Sustained, long-term renal stabilization after 54 months of agalsidase beta therapy in patients with Fabry disease.

Dominique P Germain1, Stephen Waldek, Maryam Banikazemi, David A Bushinsky, Joel Charrow, Robert J Desnick, Philip Lee, Thomas Loew, Anouk C Vedder, Rekha Abichandani, William R Wilcox, Nathalie Guffon.   

Abstract

Fabry disease, an inherited deficiency of the lysosomal enzyme alpha-galactosidase A, causes progressive intralysosomal accumulation of globotriaosylceramide (GL-3) and premature death from renal, cardiac, and cerebrovascular manifestations. To determine the long-term safety and efficacy of recombinant human alpha-galactosidase A, an open-label, phase III extension study was conducted, involving 58 patients who had classic Fabry disease and completed a 20-wk, double-blind, randomized, placebo-controlled, phase III study of agalsidase beta and were transitioned to an extension trial to receive biweekly 1 mg/kg agalsidase beta for up to an additional 54 mo.

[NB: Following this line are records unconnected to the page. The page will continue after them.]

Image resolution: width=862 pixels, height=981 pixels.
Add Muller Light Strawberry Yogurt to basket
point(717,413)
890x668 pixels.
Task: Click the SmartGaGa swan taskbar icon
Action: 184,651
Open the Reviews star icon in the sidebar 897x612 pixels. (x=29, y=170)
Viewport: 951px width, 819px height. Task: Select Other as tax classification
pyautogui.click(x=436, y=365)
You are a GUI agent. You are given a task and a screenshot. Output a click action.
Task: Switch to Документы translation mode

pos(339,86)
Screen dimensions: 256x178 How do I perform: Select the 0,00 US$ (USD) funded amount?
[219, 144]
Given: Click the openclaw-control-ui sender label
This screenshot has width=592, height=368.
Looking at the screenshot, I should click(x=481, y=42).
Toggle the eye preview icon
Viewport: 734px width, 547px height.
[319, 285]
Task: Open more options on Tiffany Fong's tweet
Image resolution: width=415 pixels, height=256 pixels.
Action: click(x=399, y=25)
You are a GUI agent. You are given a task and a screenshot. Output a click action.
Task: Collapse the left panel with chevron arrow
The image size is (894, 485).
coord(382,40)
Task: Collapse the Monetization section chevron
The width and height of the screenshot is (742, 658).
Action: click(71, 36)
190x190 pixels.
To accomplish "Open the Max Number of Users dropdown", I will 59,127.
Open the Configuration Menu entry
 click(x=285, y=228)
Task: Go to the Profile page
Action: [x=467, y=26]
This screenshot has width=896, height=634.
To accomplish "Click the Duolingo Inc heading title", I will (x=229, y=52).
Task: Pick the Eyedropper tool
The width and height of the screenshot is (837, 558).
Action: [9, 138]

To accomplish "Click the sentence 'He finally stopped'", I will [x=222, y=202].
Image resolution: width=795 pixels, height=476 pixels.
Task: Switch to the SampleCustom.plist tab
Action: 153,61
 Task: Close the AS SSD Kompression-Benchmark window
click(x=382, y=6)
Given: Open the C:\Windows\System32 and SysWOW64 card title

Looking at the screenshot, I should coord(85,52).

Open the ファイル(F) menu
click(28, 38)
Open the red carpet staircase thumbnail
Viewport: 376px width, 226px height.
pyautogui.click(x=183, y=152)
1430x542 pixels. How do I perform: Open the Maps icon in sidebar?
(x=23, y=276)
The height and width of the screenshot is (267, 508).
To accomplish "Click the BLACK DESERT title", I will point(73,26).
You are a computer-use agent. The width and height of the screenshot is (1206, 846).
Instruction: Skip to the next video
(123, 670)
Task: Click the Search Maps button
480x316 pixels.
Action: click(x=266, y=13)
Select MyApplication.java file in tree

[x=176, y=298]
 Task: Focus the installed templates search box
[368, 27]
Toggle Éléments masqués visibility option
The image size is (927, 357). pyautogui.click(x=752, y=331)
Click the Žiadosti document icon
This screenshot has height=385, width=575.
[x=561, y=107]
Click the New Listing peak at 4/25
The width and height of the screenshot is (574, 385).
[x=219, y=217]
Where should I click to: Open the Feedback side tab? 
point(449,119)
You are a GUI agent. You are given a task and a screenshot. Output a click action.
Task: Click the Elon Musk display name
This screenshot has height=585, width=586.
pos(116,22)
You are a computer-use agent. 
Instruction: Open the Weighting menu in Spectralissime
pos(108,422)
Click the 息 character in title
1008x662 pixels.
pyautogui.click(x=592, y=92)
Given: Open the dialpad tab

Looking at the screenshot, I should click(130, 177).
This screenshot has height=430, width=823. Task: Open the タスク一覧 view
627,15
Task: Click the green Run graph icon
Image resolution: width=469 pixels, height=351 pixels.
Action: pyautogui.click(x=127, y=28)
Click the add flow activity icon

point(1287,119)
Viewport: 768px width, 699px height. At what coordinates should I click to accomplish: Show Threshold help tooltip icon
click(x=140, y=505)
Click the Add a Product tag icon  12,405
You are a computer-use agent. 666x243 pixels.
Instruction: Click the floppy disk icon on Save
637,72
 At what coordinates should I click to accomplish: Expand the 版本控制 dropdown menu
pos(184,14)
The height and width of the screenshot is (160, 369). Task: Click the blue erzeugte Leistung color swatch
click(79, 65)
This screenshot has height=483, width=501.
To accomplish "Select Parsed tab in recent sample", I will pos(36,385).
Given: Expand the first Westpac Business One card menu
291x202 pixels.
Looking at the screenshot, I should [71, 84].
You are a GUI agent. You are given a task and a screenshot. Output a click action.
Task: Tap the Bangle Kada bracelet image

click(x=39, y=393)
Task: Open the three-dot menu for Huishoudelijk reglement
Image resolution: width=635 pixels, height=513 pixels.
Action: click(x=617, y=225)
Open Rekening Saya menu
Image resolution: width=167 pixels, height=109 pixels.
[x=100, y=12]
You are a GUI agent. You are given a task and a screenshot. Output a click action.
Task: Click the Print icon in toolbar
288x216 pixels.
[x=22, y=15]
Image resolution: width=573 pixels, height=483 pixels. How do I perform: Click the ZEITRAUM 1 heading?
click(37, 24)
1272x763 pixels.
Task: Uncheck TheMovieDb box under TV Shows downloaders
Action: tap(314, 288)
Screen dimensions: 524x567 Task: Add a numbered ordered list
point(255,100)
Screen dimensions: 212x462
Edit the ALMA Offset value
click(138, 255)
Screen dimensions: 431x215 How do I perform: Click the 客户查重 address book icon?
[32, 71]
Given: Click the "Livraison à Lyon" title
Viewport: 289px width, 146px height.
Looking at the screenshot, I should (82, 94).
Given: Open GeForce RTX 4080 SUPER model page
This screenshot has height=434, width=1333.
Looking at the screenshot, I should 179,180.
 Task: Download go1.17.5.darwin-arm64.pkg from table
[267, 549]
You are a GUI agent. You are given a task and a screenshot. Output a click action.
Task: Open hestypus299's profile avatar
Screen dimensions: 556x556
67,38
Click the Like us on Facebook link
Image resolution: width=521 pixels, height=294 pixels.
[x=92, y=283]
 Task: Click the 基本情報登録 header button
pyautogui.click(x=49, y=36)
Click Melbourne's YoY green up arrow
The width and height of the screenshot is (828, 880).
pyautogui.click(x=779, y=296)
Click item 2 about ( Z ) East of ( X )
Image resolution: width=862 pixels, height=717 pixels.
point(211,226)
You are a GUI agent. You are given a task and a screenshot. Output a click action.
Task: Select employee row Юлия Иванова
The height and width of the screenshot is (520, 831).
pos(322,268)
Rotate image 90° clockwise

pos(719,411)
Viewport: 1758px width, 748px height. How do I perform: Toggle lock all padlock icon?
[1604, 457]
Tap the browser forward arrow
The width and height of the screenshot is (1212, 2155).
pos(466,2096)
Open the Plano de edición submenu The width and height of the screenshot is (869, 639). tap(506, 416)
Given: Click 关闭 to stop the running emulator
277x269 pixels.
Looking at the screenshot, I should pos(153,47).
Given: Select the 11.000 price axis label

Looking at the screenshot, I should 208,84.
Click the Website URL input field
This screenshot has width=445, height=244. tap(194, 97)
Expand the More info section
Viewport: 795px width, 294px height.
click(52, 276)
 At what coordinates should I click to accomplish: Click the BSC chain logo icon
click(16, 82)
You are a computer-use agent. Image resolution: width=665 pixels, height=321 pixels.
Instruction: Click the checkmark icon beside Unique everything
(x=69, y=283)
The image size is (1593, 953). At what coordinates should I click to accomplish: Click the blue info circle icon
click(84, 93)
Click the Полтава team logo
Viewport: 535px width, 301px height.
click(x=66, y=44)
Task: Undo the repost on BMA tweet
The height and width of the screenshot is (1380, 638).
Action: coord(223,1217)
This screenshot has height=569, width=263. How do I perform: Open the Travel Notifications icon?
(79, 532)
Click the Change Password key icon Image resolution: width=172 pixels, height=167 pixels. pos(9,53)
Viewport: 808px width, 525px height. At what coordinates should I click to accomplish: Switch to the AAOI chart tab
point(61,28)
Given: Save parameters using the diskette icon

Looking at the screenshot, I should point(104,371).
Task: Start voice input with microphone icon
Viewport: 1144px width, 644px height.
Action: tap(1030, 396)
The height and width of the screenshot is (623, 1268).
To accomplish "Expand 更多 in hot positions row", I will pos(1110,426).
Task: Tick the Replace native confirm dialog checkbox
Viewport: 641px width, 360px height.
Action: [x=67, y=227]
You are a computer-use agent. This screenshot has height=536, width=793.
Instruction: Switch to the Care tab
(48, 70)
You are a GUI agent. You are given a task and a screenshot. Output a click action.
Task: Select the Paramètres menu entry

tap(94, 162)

GL-3 accumulation was evaluated in the capillary endothelia of the skin, kidney, and heart. Renal function was assessed. By month 54, all patients with optional kidney biopsies (n = 8) maintained complete GL-3 clearance in renal capillary endothelial cells and multiple cell types. Continued, complete clearance of skin (31 of 36) and heart (six of eight) capillary endothelium was demonstrated. Mean plasma GL-3 levels remained decreased in the normal range. Median serum creatinine and estimated GFR remained stable (normal) in patients with renal data at month 54 (n = 41). Six patients had renal disease progression; most (four of six) were older than 40 yr and had significant proteinuria at baseline and evidence of sclerotic glomeruli pretreatment. Adverse events were generally mild and unrelated to treatment. The most common treatment-related adverse events were infusion-associated reactions, which decreased over time. Long-term agalsidase beta therapy stabilizes renal function in patients without renal involvement at baseline, maintains reduction of plasma GL-3, and sustains GL-3 clearance in capillary endothelial cells and multiple renal cell types.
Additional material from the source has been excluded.